In Figure 3 and Figure 5 of [1], the features of these states are shown by the probability densities of the vibrational wave functions obtained by ab-initio potential energy surface (EPS) calculations. Our result indicates that the three lowest energy states when P = 4 and the six lowest energy states when P = 5 possess mainly HOCl bending motion and the IVR is strong. This is consistent with the results in [1]. From the comprehensive analysis of the Lyapunov exponent and dynamic potentials, the distinction and differentiation of different states are easy to find, which could also be demonstrated by the probability densities of wave functions. However, the level of difficulty of the two different ways are incomparable. On the other hand, the ab-initio EPS could not show the exact wave function of 3-mode coupling of the non-integrable HOCl system in [1] because of the heavy computational burden, but in our work the results are very easy to obtain.
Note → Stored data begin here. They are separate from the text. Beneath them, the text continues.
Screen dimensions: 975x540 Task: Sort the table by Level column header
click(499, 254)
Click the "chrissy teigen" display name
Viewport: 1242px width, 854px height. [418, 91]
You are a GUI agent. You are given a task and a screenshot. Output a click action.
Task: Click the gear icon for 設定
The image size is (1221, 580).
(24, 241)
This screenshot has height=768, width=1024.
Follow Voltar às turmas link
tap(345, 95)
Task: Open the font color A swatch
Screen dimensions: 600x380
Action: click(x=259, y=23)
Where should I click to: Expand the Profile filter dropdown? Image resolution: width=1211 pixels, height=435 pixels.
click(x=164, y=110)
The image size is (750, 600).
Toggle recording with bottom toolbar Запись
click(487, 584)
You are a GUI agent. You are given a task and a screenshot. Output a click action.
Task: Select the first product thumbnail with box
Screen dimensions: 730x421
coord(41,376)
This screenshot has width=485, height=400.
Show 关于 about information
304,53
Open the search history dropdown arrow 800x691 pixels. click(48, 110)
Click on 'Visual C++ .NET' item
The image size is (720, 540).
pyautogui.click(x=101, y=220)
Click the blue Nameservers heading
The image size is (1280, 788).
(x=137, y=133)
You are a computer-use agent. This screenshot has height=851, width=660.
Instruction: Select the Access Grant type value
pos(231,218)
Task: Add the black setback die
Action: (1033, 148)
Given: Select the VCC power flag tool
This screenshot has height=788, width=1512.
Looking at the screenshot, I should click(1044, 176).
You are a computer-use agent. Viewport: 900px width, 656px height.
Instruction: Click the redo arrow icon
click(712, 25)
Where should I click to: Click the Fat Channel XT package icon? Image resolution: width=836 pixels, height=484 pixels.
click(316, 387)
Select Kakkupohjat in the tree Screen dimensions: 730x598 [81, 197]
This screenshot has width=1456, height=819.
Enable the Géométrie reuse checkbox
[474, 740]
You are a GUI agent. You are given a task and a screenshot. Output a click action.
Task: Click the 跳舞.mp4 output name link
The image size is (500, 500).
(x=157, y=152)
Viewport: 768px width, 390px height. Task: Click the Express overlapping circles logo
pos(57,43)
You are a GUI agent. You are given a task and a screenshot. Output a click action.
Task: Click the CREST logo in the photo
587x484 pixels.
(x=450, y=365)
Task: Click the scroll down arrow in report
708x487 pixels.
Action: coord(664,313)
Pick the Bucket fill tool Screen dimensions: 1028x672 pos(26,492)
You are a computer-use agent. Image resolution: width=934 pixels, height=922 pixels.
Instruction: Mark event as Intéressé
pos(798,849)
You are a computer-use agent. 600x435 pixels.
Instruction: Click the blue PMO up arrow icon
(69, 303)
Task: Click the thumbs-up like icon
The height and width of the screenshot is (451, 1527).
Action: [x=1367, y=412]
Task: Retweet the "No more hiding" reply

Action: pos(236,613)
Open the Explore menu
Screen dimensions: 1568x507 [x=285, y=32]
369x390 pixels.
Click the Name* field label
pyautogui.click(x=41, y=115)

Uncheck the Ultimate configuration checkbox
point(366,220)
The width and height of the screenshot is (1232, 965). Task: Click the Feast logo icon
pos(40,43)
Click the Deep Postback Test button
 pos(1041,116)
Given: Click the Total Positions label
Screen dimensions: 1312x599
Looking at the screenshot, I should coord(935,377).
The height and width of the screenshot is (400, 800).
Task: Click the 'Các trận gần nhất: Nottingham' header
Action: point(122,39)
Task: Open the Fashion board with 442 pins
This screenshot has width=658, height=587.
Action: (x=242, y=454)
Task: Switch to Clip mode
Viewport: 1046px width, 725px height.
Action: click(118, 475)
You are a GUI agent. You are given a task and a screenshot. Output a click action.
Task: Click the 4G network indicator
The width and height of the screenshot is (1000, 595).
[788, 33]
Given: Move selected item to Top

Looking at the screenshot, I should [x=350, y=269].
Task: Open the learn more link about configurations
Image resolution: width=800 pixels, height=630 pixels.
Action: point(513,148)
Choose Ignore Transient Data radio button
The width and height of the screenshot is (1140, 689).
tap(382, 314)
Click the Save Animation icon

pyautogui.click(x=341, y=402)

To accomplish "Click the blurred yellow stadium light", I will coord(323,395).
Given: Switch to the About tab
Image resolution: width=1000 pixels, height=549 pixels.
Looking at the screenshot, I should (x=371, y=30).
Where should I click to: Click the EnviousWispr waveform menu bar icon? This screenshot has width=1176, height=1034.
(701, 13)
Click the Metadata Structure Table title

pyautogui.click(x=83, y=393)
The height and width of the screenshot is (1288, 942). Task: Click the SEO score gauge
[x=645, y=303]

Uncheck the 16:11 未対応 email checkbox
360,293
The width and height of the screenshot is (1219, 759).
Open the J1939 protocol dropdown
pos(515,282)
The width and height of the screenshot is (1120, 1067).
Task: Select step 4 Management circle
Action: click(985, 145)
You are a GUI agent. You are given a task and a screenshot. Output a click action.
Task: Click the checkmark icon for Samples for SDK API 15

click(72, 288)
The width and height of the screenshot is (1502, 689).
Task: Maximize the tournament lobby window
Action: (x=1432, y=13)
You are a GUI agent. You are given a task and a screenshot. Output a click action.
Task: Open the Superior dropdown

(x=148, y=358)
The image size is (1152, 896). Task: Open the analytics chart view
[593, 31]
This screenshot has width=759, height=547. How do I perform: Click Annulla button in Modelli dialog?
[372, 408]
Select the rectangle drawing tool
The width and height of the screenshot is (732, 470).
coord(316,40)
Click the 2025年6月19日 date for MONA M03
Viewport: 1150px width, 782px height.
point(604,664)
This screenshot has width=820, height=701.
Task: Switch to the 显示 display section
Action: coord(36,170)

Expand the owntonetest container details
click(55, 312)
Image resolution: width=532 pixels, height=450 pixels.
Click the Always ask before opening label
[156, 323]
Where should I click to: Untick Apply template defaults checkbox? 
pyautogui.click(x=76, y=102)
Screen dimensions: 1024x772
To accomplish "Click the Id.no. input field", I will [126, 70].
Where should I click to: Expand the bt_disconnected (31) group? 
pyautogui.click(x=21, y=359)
4. Conclusions and Remarks

The above studies suggest that considering the 3:1 resonance between the H–O stretching and H–O–Cl bending modes adding the 2:1 Fermi resonance between the O–Cl stretching and H–O–Cl bending modes, the dynamic potentials of these three modes change regularly with different Polyad numbers. With the increase of Polyad number, the dynamic potentials of the H–O stretching mode don’t change greatly, but the dynamic potentials of the H–O–Cl bending mode become more complicated. Particularly, when considering the 3:1 resonance, the dynamic features of the highly excited vibrational states are greatly different from the ones of the integrable HOCl system only governed by 2:1 Fermi resonance, which means that the 3:1 resonance is not negligible. With the analysis of the Lyapunov exponents of different energy levels when P = 4 and 5, it is found that the vibrational modes of low energy levels contained in the Morse type dynamic potential are rigid and the corresponding Lyapunov exponents are relative small. However, the vibrational modes of high energy levels contained in the inverse Morse type dynamic potential are chaotic and their Lyapunov exponents are relative large. The energy level corresponding to the maximum Lyapunov exponent is the one that lies in the junction of the Morse and inverse Morse potentials, which means the range of corresponding vibrational motions is the largest. It is also found that the Lyapunov exponents are well correlated with the mediation by the bending motion in IVR and the bending motion often plays a pumping role in the energy exchange between the two stretching motions in three-body dynamics. Considering the similar results of HCO and DCO [8,18], it seems that these conclusions are generally valid to some extent for triatomic molecules in general, which enables us to understand non-integrable dynamics of triatomic molecules simply from their geometrical pattern without repeated and complex ab-initio calculation elaboration.